After he won, Ford immediately got to work slashing taxes. His base was thrilled.
Quickly, Ford's personal problems came to light. He partied in his office, allegedly had ties to dangerous gangs, and his behavior in front of the media was bizarre to say the least. And while some Torontonians were horrified, his base stuck by him.
Ford's erratic behavior culminated in the infamous crack-cocaine video.

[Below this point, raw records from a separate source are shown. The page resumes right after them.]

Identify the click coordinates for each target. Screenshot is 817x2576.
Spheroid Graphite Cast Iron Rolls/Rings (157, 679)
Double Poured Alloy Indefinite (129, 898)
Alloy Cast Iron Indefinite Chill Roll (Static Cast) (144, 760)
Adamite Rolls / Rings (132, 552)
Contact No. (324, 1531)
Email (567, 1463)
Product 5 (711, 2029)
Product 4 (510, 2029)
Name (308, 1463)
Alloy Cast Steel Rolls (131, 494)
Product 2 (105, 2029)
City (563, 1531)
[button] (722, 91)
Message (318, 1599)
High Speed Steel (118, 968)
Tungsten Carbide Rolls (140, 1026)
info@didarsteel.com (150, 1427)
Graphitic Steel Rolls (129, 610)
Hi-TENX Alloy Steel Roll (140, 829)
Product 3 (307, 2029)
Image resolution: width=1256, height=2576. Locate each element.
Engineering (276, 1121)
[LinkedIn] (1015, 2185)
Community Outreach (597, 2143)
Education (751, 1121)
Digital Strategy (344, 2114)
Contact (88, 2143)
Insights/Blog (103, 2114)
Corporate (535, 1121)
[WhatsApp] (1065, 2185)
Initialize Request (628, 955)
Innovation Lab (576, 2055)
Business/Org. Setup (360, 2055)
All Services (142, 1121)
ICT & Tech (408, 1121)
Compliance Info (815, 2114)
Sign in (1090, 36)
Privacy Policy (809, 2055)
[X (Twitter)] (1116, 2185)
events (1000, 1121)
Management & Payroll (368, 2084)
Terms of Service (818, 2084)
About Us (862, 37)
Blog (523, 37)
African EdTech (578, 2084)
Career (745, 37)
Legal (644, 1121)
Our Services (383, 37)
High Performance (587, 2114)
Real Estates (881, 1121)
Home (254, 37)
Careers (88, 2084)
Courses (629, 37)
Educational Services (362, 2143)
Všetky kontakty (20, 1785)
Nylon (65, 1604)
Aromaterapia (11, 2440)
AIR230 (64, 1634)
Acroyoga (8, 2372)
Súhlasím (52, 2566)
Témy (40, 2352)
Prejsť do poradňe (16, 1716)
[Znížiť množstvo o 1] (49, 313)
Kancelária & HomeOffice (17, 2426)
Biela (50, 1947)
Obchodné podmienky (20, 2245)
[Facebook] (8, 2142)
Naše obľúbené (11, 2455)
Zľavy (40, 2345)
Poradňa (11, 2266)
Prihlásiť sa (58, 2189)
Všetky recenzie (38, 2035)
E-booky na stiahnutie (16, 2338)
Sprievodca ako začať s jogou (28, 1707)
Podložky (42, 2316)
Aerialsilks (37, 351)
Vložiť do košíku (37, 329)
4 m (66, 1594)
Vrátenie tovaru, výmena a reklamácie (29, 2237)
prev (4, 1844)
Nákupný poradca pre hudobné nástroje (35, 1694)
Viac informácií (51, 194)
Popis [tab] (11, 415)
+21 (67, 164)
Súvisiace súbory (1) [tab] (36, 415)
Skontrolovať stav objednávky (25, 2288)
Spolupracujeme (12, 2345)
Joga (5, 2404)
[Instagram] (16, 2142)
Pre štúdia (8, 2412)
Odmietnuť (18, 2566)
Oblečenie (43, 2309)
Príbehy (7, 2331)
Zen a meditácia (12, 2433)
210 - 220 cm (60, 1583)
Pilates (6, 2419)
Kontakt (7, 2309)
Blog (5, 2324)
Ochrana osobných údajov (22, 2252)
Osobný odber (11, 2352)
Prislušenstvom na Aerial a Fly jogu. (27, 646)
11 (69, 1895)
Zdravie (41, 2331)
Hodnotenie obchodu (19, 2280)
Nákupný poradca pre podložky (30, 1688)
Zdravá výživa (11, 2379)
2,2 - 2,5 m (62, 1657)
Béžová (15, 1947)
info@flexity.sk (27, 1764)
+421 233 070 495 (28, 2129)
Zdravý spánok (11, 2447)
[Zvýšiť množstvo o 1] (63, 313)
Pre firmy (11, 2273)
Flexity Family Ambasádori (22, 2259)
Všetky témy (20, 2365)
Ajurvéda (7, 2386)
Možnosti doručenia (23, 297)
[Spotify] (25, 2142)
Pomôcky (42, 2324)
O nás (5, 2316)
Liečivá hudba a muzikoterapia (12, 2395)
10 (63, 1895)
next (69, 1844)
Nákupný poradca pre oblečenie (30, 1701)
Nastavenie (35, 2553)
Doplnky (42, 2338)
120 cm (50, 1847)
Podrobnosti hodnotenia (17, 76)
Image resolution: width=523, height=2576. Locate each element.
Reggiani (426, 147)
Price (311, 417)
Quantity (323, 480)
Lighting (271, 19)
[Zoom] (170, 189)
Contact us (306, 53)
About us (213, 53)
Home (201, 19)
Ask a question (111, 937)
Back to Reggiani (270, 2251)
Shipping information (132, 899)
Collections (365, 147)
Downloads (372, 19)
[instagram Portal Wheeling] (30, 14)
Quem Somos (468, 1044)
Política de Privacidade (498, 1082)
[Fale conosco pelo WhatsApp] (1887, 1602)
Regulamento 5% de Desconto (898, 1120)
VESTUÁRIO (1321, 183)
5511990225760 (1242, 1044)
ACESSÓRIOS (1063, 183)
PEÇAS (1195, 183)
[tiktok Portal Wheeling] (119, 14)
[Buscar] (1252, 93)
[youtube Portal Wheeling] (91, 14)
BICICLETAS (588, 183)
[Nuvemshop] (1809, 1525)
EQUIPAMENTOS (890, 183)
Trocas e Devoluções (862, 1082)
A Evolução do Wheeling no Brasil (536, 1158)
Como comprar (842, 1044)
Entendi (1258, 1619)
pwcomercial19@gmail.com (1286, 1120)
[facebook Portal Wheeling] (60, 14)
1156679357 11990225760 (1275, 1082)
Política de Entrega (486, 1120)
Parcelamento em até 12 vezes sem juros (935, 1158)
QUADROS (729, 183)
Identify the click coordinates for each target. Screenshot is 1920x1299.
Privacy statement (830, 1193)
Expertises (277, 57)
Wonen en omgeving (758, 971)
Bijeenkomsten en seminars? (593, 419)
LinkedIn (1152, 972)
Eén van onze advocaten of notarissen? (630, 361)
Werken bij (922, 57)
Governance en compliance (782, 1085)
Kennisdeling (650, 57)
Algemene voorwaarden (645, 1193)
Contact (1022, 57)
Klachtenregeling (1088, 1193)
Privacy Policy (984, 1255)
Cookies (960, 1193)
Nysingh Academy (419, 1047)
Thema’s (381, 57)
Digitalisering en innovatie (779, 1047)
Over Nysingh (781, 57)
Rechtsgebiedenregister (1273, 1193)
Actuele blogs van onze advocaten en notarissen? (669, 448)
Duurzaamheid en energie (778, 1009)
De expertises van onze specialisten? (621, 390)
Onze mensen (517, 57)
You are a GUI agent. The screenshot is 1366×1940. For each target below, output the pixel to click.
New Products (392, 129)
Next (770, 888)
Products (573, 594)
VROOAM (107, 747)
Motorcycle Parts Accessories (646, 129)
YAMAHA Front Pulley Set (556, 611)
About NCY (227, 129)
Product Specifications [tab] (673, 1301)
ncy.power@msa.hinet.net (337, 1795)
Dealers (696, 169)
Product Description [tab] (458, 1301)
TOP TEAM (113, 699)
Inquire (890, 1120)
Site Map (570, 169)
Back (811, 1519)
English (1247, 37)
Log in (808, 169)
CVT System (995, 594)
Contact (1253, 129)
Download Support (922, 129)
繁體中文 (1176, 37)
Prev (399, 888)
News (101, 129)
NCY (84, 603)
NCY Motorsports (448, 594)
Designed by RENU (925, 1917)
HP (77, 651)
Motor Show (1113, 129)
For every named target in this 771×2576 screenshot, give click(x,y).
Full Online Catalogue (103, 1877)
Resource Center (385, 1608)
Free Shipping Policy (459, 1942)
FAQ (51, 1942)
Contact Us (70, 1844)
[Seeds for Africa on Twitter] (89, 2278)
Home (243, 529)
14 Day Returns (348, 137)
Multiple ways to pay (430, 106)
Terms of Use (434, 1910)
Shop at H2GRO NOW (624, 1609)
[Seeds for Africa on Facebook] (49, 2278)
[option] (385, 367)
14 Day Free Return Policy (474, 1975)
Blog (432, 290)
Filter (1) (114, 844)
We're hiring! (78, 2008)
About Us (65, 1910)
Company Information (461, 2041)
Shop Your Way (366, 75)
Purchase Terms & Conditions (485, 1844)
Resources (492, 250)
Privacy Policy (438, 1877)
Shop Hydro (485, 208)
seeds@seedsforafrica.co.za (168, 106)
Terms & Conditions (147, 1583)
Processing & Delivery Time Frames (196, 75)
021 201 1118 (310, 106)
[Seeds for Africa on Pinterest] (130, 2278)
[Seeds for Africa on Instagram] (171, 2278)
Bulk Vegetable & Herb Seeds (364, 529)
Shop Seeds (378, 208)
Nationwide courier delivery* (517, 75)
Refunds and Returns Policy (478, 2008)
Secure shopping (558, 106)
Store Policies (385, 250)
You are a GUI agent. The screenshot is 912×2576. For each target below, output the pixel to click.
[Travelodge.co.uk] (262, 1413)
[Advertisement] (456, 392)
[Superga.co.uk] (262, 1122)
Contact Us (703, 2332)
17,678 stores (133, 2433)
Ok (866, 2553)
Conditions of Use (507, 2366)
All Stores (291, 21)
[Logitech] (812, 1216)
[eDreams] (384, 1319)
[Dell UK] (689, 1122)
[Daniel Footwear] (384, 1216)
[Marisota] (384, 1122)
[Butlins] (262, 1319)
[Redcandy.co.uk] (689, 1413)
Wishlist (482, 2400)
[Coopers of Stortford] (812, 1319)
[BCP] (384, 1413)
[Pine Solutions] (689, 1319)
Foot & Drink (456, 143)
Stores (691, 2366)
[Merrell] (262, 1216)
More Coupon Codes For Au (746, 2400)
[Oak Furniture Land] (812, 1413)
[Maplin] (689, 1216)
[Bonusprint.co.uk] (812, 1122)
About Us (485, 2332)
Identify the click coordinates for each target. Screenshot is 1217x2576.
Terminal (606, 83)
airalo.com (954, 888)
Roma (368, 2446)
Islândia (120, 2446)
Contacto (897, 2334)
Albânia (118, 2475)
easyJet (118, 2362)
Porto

In May 2013, Gawker's John Cook reported on a video of Ford smoking crack-cocaine in his basement with alleged drug dealers. The resulting media hysteria made Ford a household name beyond Toronto.
And in November of the same year, after he publicly admitted to smoking crack, city council voted to transfer his powers, including control over the city's budget to Norm Kelly, the deputy mayor.
Ford was diagnosed with cancer two months shy of the election date during a contentious re-election battle. He bowed out of the race, and his elder brother, Doug stepped in to replace him.
The elder Ford eventually lost re-election to John Tory, Toronto's incumbent mayor. It was a somewhat close election, though: Ford only lost by seven points.
Rob is survived by his wife, Renata, brother Doug, and two children.